Happily, the incidence of SIDS has dropped by 40% since this initiative
began. At the same time, because infants spend a significant portion of
their day sleeping, babies are spending many more hours on their backs
than babies did years ago. Coupled with this, babies are often placed
in carriers with rigid backs during their waking hours. As a result of
this added pressure on the back of the baby’s head, some babies
acquire an abnormal shape or flattening of the back of the head.
To prevent this flattening and to facilitate normal motor development,
babies should frequently be placed on their tummies during waking hours.
This should be done while you are observing your baby and/or playing with
him. There are many ways this can be accomplished: hold your baby on your
chest while you are in a reclined position, or place him on a play mat.
In either case, you should be eye to eye with him so he will learn to
lift his head to see you. Encourage older siblings to do the same and
place favorite toys in front of the baby so that he will look and eventually
begin to reach for toys. Place babies on their sides also to give them
some variety in their positioning. By assisting them in this position,
they will learn to roll.
As babies learn to lift their heads, they are also pushing up with their
arms and developing strength in their necks, backs, shoulders and arms.
These are the muscles they will need to roll, crawl and sit.

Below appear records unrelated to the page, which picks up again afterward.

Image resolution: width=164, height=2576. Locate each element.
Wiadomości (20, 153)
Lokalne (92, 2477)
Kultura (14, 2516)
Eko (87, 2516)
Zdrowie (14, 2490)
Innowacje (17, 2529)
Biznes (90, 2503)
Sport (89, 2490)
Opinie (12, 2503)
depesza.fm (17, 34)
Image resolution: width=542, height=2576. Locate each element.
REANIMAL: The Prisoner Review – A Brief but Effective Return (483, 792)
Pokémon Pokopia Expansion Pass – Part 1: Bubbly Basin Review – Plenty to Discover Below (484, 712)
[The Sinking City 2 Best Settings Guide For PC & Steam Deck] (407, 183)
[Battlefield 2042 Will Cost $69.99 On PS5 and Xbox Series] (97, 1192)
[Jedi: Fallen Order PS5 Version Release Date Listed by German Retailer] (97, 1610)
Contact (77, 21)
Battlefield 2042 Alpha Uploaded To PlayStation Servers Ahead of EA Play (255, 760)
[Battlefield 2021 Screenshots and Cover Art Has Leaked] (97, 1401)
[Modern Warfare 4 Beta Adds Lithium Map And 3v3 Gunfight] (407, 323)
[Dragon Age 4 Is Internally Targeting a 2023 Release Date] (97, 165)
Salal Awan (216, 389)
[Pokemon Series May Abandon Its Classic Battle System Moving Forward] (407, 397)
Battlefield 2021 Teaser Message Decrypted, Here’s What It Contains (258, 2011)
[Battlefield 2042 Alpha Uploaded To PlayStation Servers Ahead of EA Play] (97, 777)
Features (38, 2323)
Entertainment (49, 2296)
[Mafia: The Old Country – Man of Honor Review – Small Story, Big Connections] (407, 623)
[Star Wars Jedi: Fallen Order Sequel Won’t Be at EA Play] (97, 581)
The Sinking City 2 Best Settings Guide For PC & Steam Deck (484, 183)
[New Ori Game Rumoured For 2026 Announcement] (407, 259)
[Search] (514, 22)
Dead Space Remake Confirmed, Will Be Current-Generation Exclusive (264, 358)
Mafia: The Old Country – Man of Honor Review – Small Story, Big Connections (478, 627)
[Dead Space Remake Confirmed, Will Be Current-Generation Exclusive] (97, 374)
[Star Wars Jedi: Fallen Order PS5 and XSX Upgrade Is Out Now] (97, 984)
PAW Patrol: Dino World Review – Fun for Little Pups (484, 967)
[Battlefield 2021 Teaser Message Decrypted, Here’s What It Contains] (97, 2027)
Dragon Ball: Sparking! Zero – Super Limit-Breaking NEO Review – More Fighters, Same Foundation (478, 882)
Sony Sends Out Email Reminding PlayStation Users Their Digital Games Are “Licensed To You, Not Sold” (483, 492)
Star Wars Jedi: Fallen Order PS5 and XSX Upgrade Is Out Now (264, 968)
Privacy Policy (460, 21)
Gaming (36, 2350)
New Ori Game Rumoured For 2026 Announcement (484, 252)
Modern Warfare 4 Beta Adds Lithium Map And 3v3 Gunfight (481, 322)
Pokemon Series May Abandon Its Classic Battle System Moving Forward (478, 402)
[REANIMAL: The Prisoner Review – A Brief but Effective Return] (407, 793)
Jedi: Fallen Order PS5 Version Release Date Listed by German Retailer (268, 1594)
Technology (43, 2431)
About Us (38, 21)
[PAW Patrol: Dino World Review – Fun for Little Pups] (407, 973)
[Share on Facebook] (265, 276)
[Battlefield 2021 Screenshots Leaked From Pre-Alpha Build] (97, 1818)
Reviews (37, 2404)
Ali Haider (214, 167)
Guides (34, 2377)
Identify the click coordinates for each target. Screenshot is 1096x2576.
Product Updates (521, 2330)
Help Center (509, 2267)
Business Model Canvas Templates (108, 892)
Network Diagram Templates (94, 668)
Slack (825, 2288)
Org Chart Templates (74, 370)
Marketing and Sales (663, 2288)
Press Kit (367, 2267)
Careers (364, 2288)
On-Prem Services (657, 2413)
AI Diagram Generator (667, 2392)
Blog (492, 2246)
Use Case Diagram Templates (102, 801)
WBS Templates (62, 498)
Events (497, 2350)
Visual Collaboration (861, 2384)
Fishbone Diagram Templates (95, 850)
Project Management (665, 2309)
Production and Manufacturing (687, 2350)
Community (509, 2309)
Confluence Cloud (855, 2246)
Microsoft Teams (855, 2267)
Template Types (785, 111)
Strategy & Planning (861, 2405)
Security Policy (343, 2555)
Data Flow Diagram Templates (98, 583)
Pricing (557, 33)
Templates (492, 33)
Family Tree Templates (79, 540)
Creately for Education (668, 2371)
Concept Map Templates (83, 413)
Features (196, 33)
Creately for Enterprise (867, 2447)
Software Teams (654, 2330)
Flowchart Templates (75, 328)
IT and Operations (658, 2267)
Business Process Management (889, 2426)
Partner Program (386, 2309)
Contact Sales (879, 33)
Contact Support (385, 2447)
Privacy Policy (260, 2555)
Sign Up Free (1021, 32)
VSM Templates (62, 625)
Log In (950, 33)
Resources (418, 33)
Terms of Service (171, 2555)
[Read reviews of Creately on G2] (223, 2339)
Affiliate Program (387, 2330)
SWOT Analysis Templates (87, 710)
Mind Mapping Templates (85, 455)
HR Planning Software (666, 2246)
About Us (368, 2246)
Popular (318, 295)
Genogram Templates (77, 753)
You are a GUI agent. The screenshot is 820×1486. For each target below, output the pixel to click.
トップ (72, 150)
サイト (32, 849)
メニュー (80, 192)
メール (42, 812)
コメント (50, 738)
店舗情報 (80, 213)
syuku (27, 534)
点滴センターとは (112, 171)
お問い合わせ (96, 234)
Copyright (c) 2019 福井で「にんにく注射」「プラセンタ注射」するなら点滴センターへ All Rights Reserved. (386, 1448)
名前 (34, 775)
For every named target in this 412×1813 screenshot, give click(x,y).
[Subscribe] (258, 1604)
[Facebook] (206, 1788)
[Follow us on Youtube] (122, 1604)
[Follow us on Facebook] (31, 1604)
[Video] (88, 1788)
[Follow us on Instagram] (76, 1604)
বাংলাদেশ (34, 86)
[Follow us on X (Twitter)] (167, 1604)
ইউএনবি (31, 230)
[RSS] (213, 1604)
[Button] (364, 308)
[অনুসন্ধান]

Some babies with reflux have difficulty on their tummies and may spit up
more. Try placing them on a wedge so their head is higher than their tummy
and only put them on their tummies after they have had time to digest
their last feeding.
Babies may occasionally fuss when first placed in tummy time. Begin by
having them in this position for just a few minutes and then try to increase
the time daily. Make it a fun time by talking, singing, rubbing his back,
etc. Babies need to experience different positions so that their muscles
will strengthen and they will begin to move independently.